Смысл книги «Психология искусства» прост – нельзя сводить психологию искусства ни к психологии художника (потому что тогда мы останемся с частными определениями искусства), ни к психологии восприятия (потому что тогда мы не отличим искусства от не-искусства). Выготский в первых главах книги критикует многих великих ученых и прошлого, и настоящего. Он критикует концепцию образа А. А. Потебни – если мы будем считать искусство продолжением общечеловеческой фантазии, то оно нас не сможет изменить, разве что научит различать фантазии разной глубины. Он критикует учение формалиста В. Б. Шкловского об «искусстве как приеме», указывая, что видеть в искусстве только хитрый механизм обновления психических реакций – значит, отучить себя от дисциплины работы с собственными реакциями, тогда как без такой дисциплины невозможна ни психология, ни психотерапия. Он критикует психоанализ З. Фрейда за то, что психоанализ сводит человеческое существование к ситуациям уже разыгранным, которые надо переиграть; но мы ничего не сможем переиграть, пока не научимся правильно относиться к игре, к нашей включенности или не включенности в игру.

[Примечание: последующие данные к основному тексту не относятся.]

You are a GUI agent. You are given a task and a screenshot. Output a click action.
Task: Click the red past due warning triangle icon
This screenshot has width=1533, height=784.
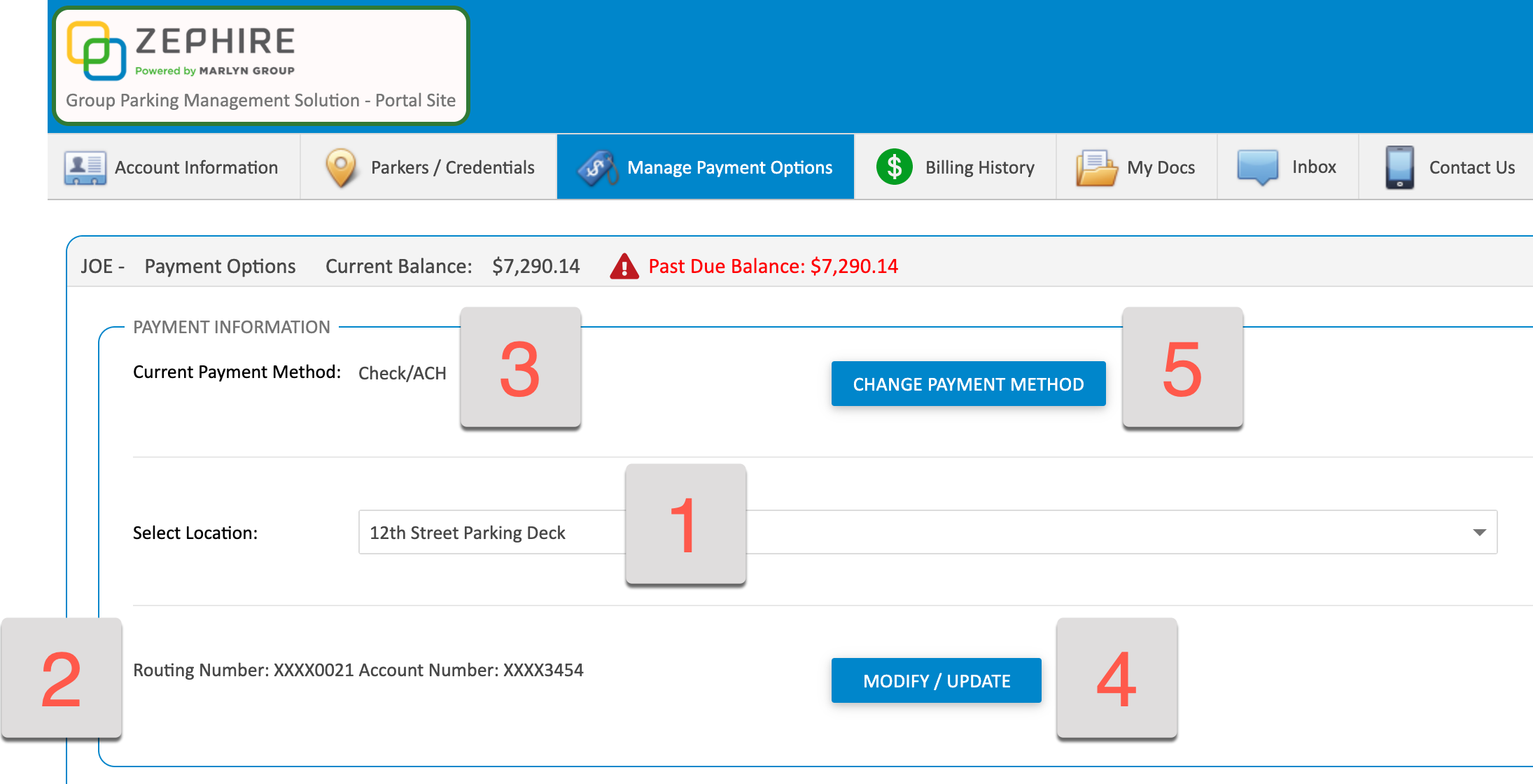click(x=625, y=266)
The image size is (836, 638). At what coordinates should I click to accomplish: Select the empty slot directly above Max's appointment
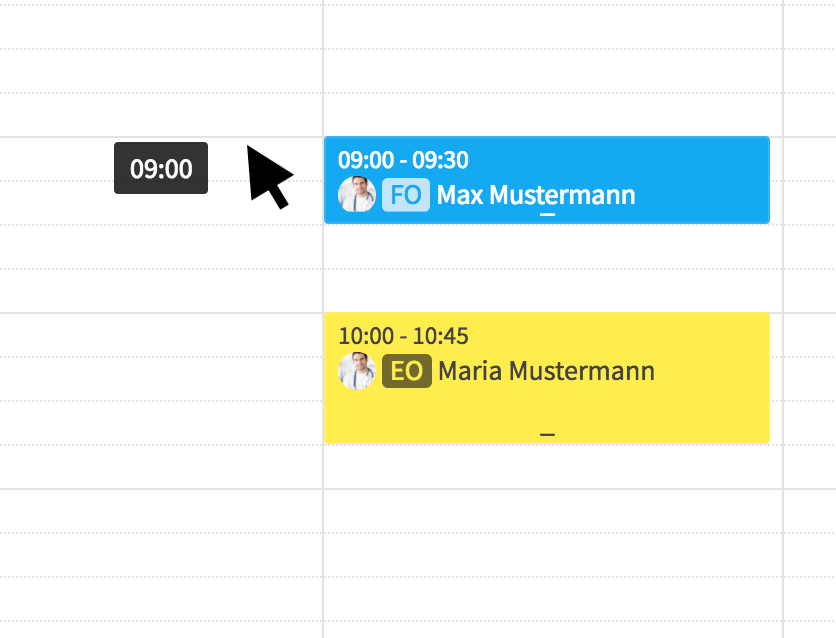(x=552, y=115)
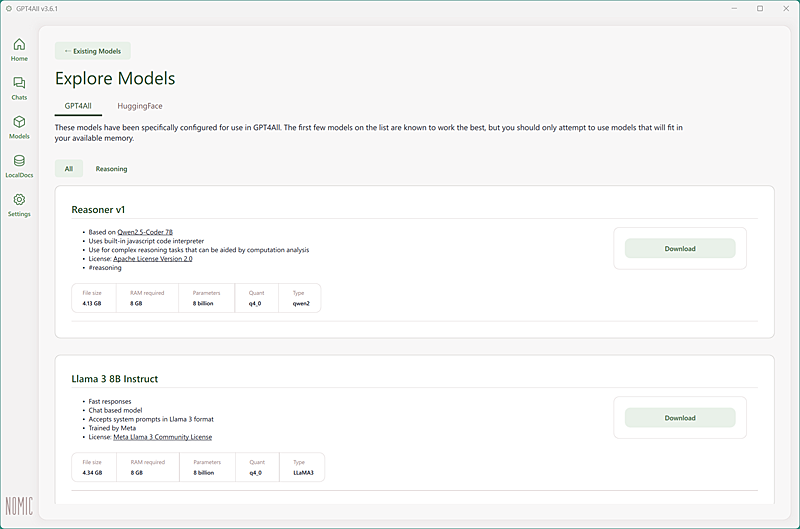Open the Qwen2.5-Coder 7B link
Viewport: 800px width, 529px height.
[x=145, y=232]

Эта мысль Выготского о том, что отношение к ситуации важнее самой ситуации, что ситуация конструируется, исходя из готового опыта, тогда как отношение реализует самое человеческое в человеке, зерно всех его рассуждений об искусстве. Искусство не учит нас действовать, но учит нас относиться к действию, не учит нас воспроизводить действительность, но учит нас относиться правильно к самому этому воспроизведению действительности. Иначе говоря, искусство у Выготского не сводится ни к порядку отраженного бытия, ни к порядку методического познания, но выглядит как радикальная критика обоих порядков. Искусство позволяет нам просто увидеть, насколько скуден наш прежний опыт бытия и насколько неаккуратен прежний опыт познания, и тем самым искусство, по Выготскому, расчищает место для настоящей науки, строгой в своих основаниях и выводах.
Такую науку Пушкин назвал в одном из стихотворений наукой «чтить самого себя», но Выготский уточнил бы – чтить и других тоже. И примеры такого почтения к другим он находит в столь разных жанрах, как трагедия и басня.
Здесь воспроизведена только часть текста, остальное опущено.